As your friends and colleagues, we feel it’s time that you take steps to fight back against the crippling addiction that has overtaken your life. We are speaking of your obsession with Ryan Gosling and all Ryan Gosling-related news, photos and information. If you don’t get help soon, we fear it may be too late. We understand that “Drive” was a very good movie. Also, that he broke up a fight on the street that one time. And yes, he has a cute dog.
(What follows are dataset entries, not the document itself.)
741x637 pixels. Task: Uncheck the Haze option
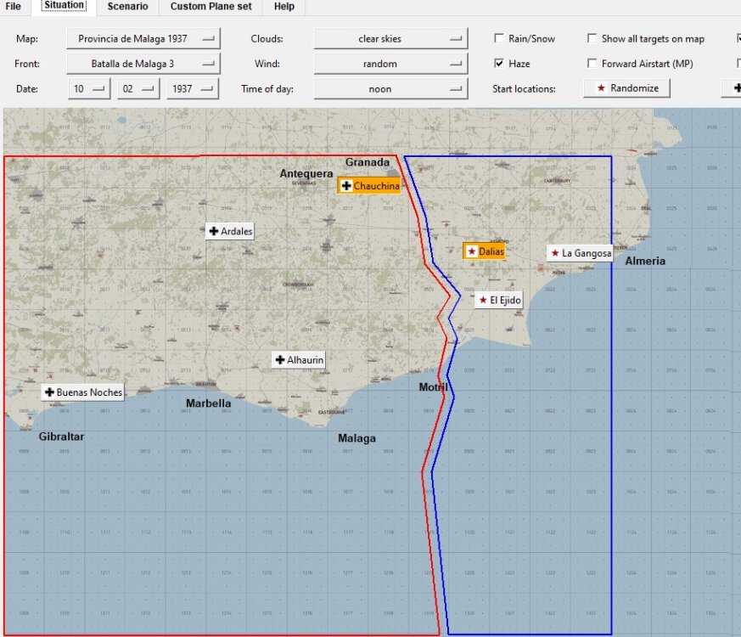pyautogui.click(x=499, y=63)
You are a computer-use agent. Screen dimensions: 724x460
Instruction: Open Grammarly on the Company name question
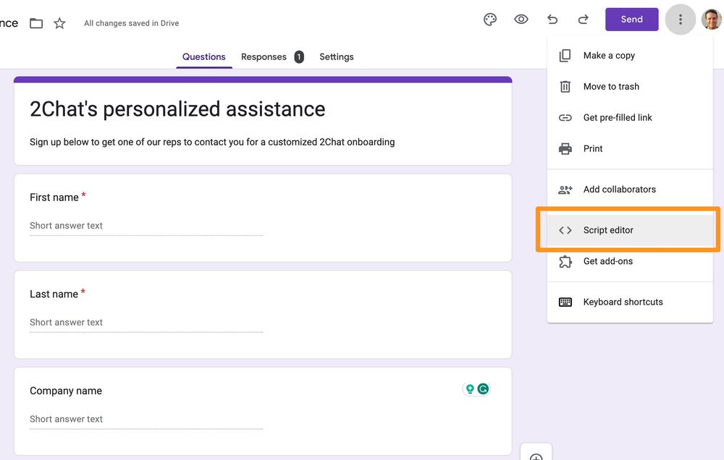click(x=481, y=388)
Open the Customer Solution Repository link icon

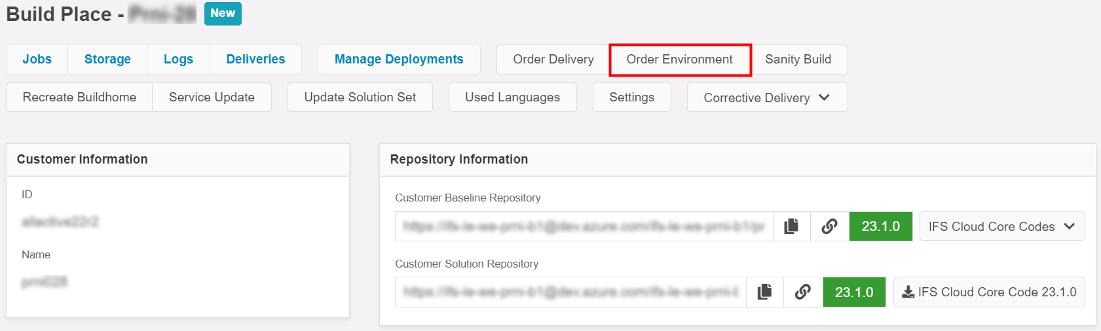803,292
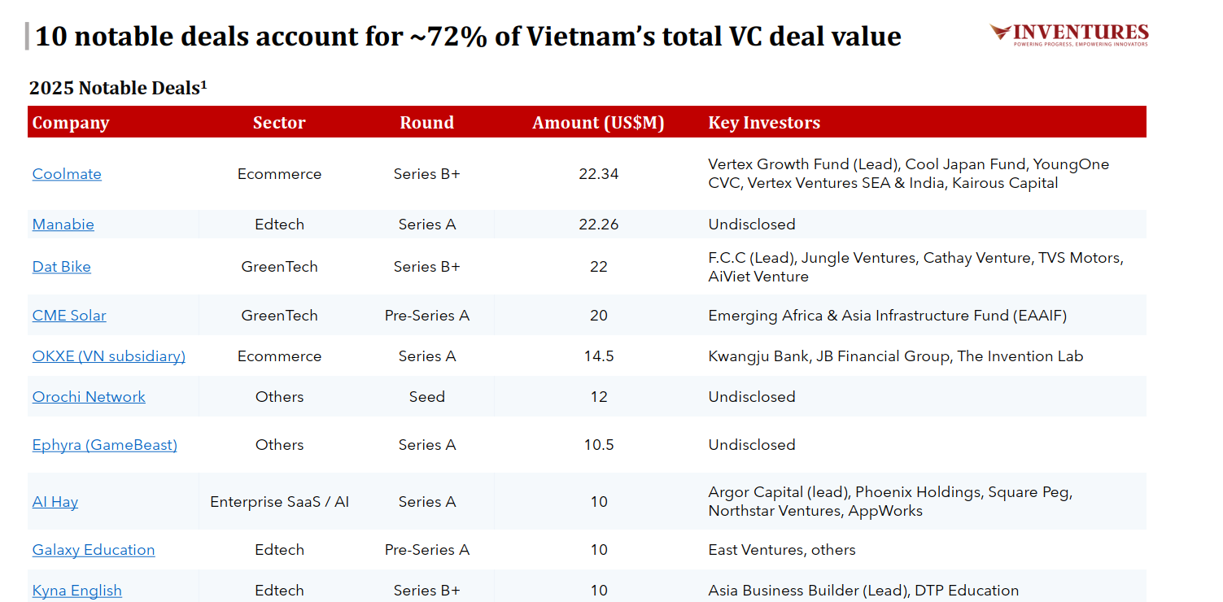This screenshot has height=602, width=1223.
Task: Select the Amount (US$M) column header
Action: coord(598,123)
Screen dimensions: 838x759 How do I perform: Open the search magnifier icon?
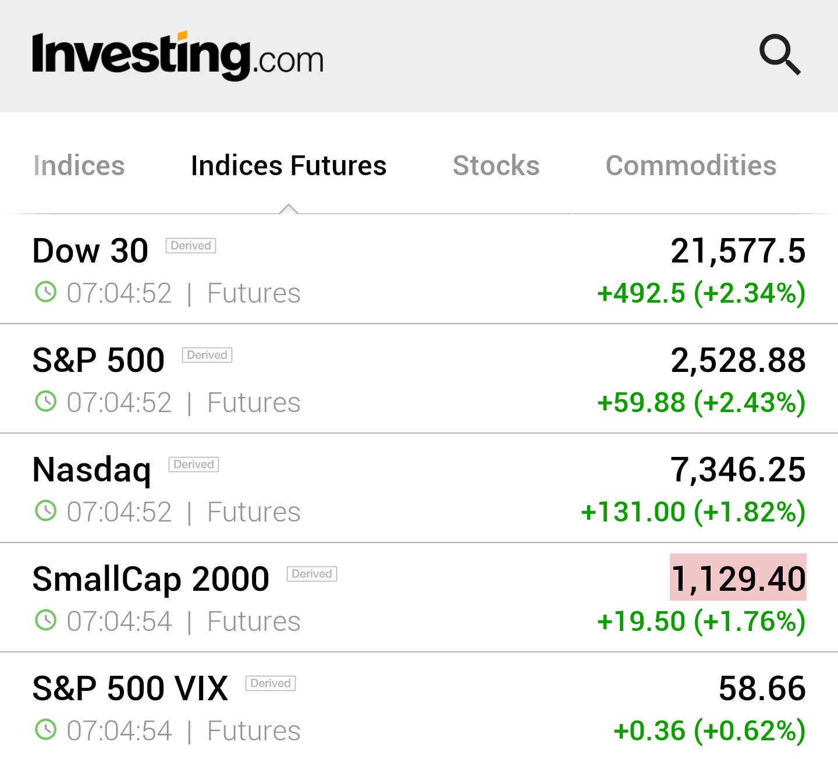point(780,55)
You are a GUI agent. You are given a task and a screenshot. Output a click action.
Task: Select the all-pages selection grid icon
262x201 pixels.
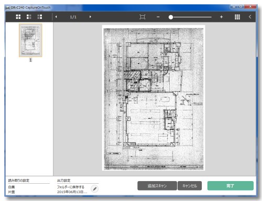pos(18,17)
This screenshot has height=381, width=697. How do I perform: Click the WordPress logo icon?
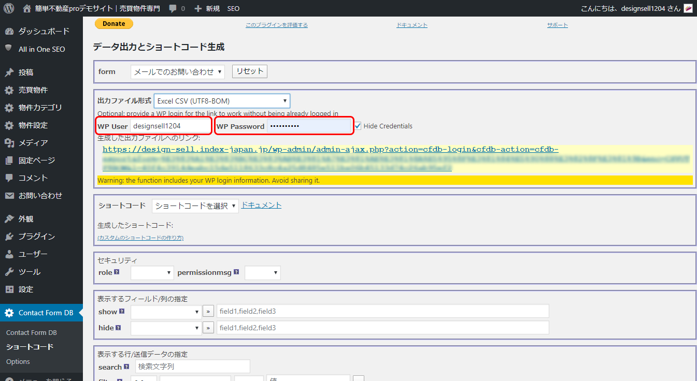click(x=9, y=8)
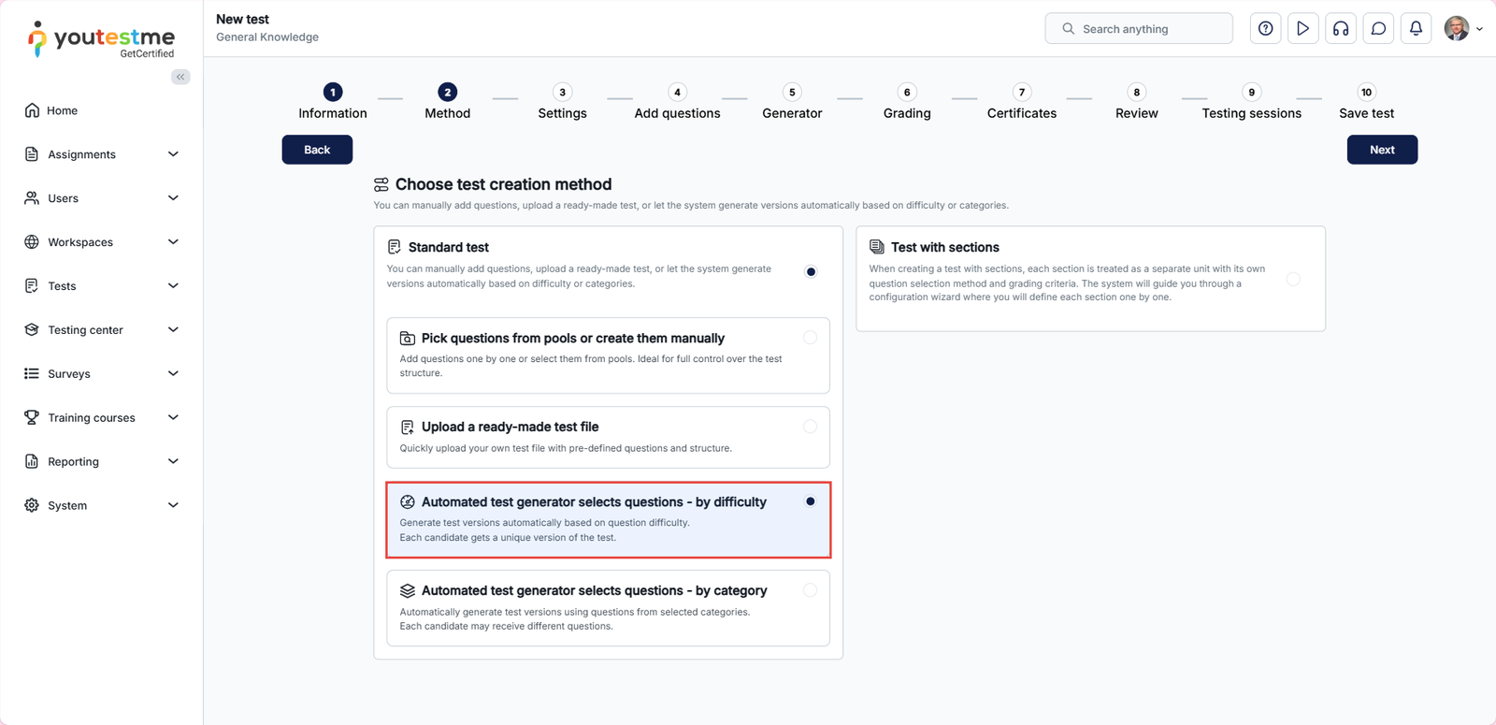Click the Home icon in sidebar
The image size is (1496, 725).
coord(32,110)
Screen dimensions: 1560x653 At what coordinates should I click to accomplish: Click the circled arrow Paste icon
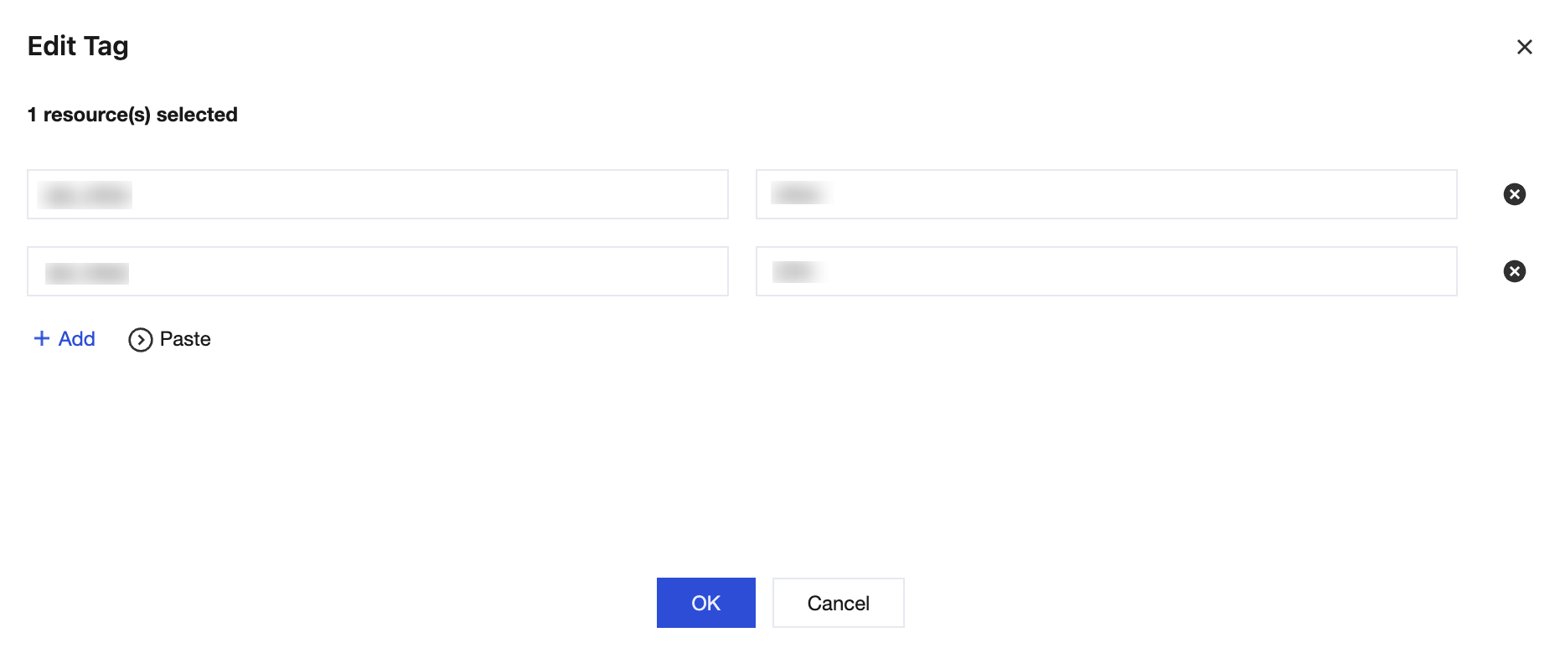140,340
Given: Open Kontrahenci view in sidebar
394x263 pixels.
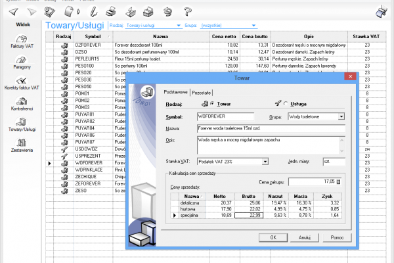Looking at the screenshot, I should [22, 103].
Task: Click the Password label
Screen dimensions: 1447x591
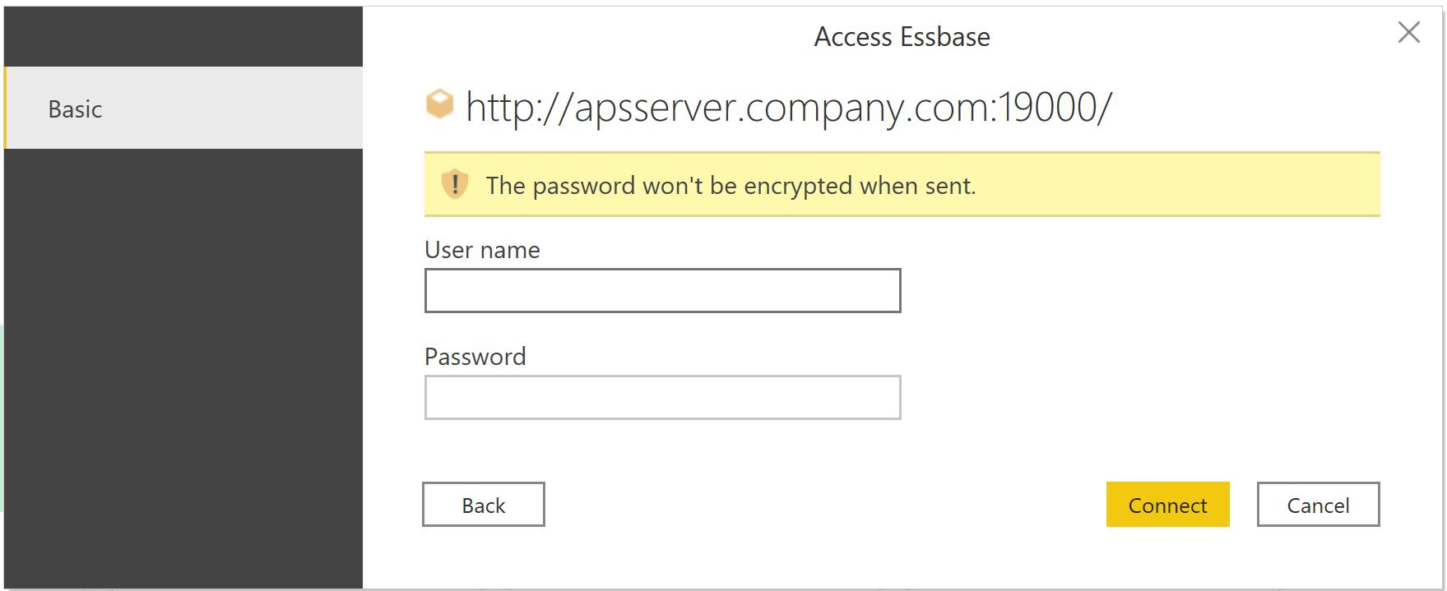Action: pyautogui.click(x=475, y=357)
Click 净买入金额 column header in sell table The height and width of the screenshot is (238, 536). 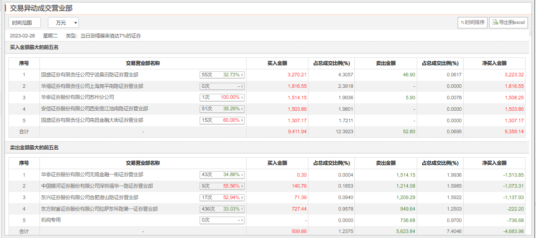pos(494,163)
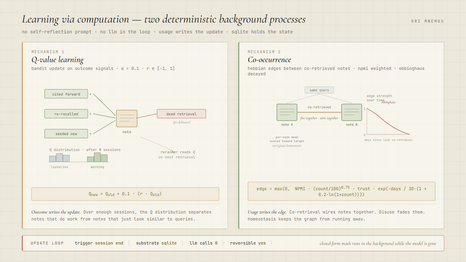Click the 'reversible yes' status item

pos(248,243)
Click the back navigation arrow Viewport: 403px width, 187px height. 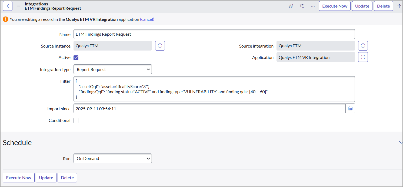7,6
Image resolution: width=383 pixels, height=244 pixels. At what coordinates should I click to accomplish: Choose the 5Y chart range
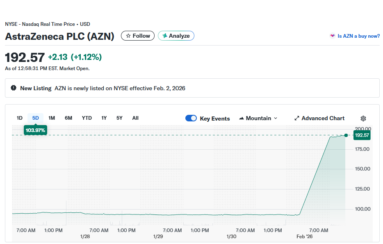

But your Ryan Gosling addiction has gotten out of control. And it has affected our lives negatively in the following ways:

  • Whenever a new Gos movie comes out, we know you won’t hang out with us because you’ll be at home watching a bootlegged copy of it over and over again.
  • When Ryan Gosling news hits the Internet,  you stop paying attention to everything else and make it a top priority. Even if we have a pressing personal matters or skincare problems to discuss.
  • When Ryan Gosling starts dating someone new, you are visibly depressed.
  • That Ryan Gosling stalker map that you wanted to construct on your desk — while ingenious — has made us embarrassed to sit next to you … nay, to know you.
  • We fear you’ve created unrealistic expectations for real-life suitors because they have such unreasonably handsome expectations to live up to.
  • No one else has never gotten to write a Ryan Gosling-related story because you have such a strong hold over the Gosling beat. It stifles us as writers.
  • Our Facebook newsfeeds are so clogged up with your updates on the Gos that we miss important information about what our high school acquaintances are having for dinner.
  • We worry that if you ever do achieve your dream of going steady with the Gos, it would be a terribly unbalanced relationship. We don’t see the Gos updating his Tumblr with pictures of you, Amelia. And he should, because you’re amazing.

Take one long, last look.

The Consequences for This Goservention Are As Follows:

We can no longer stand by and allow you to continue your addiction unabated. If you do not seek treatment, our relationship will change in the following ways:

  • We will take away your DVD player and all your copies of Ryan Gosling movies.
  • We will take away your computer, iPad, iPhone, and television — essentially limiting your access to Gosling materials and footage.
  • We will rid your desk and home of Gosling paraphernalia.
  • Ami will no longer send you porno GIFs each morning, Ami will not show up for work on days when Gos makes headlines.
  • Julie will no longer share cute cat and dog videos with you.
  • Jessica will remove the giant photograph of Shiloh from your eyesight.
  • Jessica will pee in the empty bottles of Diet Coke that are littering your desk. Also, Jessica will spoil the ending of every episode of “American Horror Story.”
  • We will call Madewell and J. Crew and tell them to refuse your credit cards against all future attempted purchases.
  • We will tell Lucca the pup that her mom has a problem, and send her to live with her grandma.

Please do the right thing and seek treatment. We want you to get well. There are other hot blond celebrity guys out there. End your dependence on Ryan Gosling and get help. We know you can do it.